Image Musical Theatre will give the audience the opportunity to sing the chorus songs and for some children to participate as characters in Hans Christian Andersen’s The Snow Queen at Buxton Opera House on Monday.

Pentabus Theatre Company stages Rory Mullarkey’s Each Slow Dusk, “focusing on people from rural communities, their experiences of the Great War and its legacy”, at the Pentabus Theatre, Shropshire on Monday and Geddington Village Hall, Northamptonshire on Friday.

Written and performed by Amy Hamlen and presented by the Apollo Theatre Company, Keep the Home Fires Burning is in the Studio at Lichfield Garrick on Tuesday and Wednesday.

Brazil's “oldest modern dance company” Grupo Corpo which last toured the UK in 2005 visits Birmingham Hippodrome on Tuesday and Wednesday.

Frantic Assembly’s “electrifying” take on Shakespeare’s Othello decamps to Leicester’s Curve from Tuesday until Saturday.

Tim Firth’s new musical comedy This is my Family tours to the Belgrade Theatre, Coventry from Tuesday until Saturday.

The Tony, Olivier and Grammy Award-winning musical Jersey Boys, featuring the music of Frankie Valli and the Four Seasons, visits Stoke’s Regent Theatre from Tuesday until Saturday. (Hear interviews with the cast, writer, producer and others in our special Jersey Boys podcast episode.)

UK Touring Theatre takes the world première of an English translation of Ibsen’s A Doll’s House to Bonington Theatre, Nottingham on Wednesday.

Anthony Horowitz’s The Falcon's Malteser, a “hilarious family show following the adventures of hopelessly inept private detective Tim Diamond and his sharp witted brother Nick”, which has a cast of four who play multiple roles, can be seen at the Pavilion Arts Centre, Buxton on Wednesday.

Sixteen youngsters aged between 8 and 14 and theatre company Forced Entertainment will stage a one-off public rehearsed reading of Tim Etchells’s That Night Follows Day at Warwick Arts Centre, Coventry on Wednesday.

Ladida Productions presents Charles Dickens’s Sikes and Nancy, James Swanton’s one-man play adapted from the grislier material in Oliver Twist, at the Old Library Theatre, Mansfield on Thursday.

The Stoke Regent Theatre community play For the King’s Shilling, which brings to life events that happened to families from Stoke and the obstacles they had to overcome during World War I, will be staged at the Potteries Museum, Hanley on Thursday and Friday.

Theatre Works performs Scapin, a “modern interpretation of a classic comedy” by Molière, at Derby Theatre from Thursday until Saturday.

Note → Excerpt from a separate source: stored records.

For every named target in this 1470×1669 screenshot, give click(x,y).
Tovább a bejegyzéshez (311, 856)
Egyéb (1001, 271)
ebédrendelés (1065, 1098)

Su Pollard and Cannon and Ball romp through Sherwood Forest in Ha Ha Hood! And the Prince of Leaves at Mansfield Palace Theatre on Friday.

The Scottish Falsetto Sock Puppet Theatre, “the comedy double act that has to be seen to be believed”, pulls the strings at Lichfield Garrick on Friday.

Midlands Creative Projects in association with Bloodaxe Books and Coventry’s Belgrade present their latest production The Hundred Years War, a “heart-wrenching drama whose every word is charged with poetry”, in the B2 auditorium at the Belgrade on Friday and Saturday.

The final date of the national tour of Maison Foo’s Pendulums Bargain Emporium is at Deda in the company’s home city of Derby on Saturday.

Storytellers Hugh Lupton and Nick Hennessey and musicians John Dipper and James Patterson tell the story of the “the war to end all wars” through the stories of the families in a small Lincolnshire village in Barbed Wire for Kisses at the Guildhall Theatre, Derby on Saturday.

Coinciding with the 30th anniversary of the miners’ strike, Meet the Real Maggie Thatcher which “provides an engaging insight into one of the most notorious political leaders of our era” has its last “in development” date Upstairs at the Western in Leicester on Saturday.

The West End production Top Hat continues at Wolverhampton Grand until Saturday.

A new production of John Steinbeck’s Of Mice and Men continues at Birmingham REP until Saturday.

Dame Janet Suzman and Khayalethu Anthony continue in Solomon and Marion, a story of two injured souls searching for redemption in a fragile, post-apartheid South Africa, in the Studio at Birmingham REP until Saturday.

Moscow Ballet La Classique returns to Mansfield Palace Theatre with Tchaikovsky’s Swan Lake on Sunday.

Mike Leigh’s Abigail’s Party, the first play to be produced in-the-round at Leicester’s Curve, continues in the Studio until Saturday 8 November.

Birmingham’s Blue Orange Theatre continues to present the classic horror tale Frankenstein until Saturday 8 November.

At the Royal Shakespeare Company in Stratford, in the Royal Shakespeare Theatre Love’s Labour’s Lost and Love’s Labour’s Won (Much Ado About Nothing) both continue until 14 March, while in the Swan Theatre John Webster’s revenge tragedy The White Devil and Jacobean domestic tragedy The Witch of Edmonton, with Eileen Atkins playing Elizabeth Sawyer, both continue until Saturday 29 November (press night for The Witch of Edmonton is Wednesday 29 October).